Records to use Start Marker

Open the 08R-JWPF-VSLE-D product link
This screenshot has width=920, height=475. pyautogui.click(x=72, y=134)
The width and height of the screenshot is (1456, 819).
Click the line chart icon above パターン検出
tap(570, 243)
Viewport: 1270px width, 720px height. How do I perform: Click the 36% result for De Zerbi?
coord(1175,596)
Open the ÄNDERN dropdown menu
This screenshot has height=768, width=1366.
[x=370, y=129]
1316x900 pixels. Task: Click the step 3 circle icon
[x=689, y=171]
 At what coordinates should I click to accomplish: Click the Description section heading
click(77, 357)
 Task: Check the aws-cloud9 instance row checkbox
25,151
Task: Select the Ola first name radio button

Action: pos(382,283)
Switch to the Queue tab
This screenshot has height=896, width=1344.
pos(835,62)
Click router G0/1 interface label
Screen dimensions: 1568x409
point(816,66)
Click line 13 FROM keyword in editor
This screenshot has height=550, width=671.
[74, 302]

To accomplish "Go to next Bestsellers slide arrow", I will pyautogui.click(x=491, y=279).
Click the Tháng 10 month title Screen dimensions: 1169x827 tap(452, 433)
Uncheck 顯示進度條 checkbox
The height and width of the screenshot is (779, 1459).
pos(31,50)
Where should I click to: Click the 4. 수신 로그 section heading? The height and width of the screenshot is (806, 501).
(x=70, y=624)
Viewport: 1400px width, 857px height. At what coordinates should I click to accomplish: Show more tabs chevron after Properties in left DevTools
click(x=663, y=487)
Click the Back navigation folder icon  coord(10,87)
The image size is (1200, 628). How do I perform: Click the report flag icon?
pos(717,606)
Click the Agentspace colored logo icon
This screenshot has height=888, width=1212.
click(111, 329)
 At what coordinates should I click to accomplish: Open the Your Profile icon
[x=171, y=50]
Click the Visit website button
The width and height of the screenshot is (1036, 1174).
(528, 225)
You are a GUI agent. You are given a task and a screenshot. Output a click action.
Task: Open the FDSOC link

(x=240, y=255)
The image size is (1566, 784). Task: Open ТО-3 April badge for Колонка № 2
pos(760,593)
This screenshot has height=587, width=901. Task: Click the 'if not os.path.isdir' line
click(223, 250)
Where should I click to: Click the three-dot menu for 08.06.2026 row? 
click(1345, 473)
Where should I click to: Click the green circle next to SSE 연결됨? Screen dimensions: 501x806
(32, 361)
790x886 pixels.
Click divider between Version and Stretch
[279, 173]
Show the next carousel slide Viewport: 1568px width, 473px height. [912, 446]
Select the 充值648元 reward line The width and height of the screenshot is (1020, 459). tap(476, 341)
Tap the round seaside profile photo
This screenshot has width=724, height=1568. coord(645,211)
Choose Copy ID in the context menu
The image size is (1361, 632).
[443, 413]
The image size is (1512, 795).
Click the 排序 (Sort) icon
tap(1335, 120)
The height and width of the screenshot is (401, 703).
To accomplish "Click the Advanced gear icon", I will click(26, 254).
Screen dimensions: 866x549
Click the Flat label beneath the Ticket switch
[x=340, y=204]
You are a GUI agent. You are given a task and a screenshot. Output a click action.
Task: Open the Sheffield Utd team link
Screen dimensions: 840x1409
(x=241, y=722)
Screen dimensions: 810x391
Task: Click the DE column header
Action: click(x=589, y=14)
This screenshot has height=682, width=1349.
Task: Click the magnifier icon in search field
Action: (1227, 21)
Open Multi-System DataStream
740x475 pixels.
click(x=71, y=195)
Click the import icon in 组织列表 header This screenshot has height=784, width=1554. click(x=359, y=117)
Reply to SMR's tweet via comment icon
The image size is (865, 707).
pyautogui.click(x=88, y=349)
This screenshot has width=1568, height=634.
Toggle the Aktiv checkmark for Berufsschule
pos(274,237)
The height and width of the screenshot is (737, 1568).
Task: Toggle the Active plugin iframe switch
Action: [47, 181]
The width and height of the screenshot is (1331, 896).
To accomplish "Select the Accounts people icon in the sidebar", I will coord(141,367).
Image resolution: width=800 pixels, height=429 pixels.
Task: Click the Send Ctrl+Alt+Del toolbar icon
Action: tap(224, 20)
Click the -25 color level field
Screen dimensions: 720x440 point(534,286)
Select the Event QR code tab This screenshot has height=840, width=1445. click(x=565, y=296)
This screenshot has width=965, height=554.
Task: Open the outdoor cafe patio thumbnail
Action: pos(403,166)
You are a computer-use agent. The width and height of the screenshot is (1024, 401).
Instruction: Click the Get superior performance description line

Records to use End Marker

Exercise —
Report every line above that has the string "slide" in it.

Written response —
To accomplish "Go to next Bestsellers slide arrow", I will pyautogui.click(x=491, y=279).
Show the next carousel slide Viewport: 1568px width, 473px height. [912, 446]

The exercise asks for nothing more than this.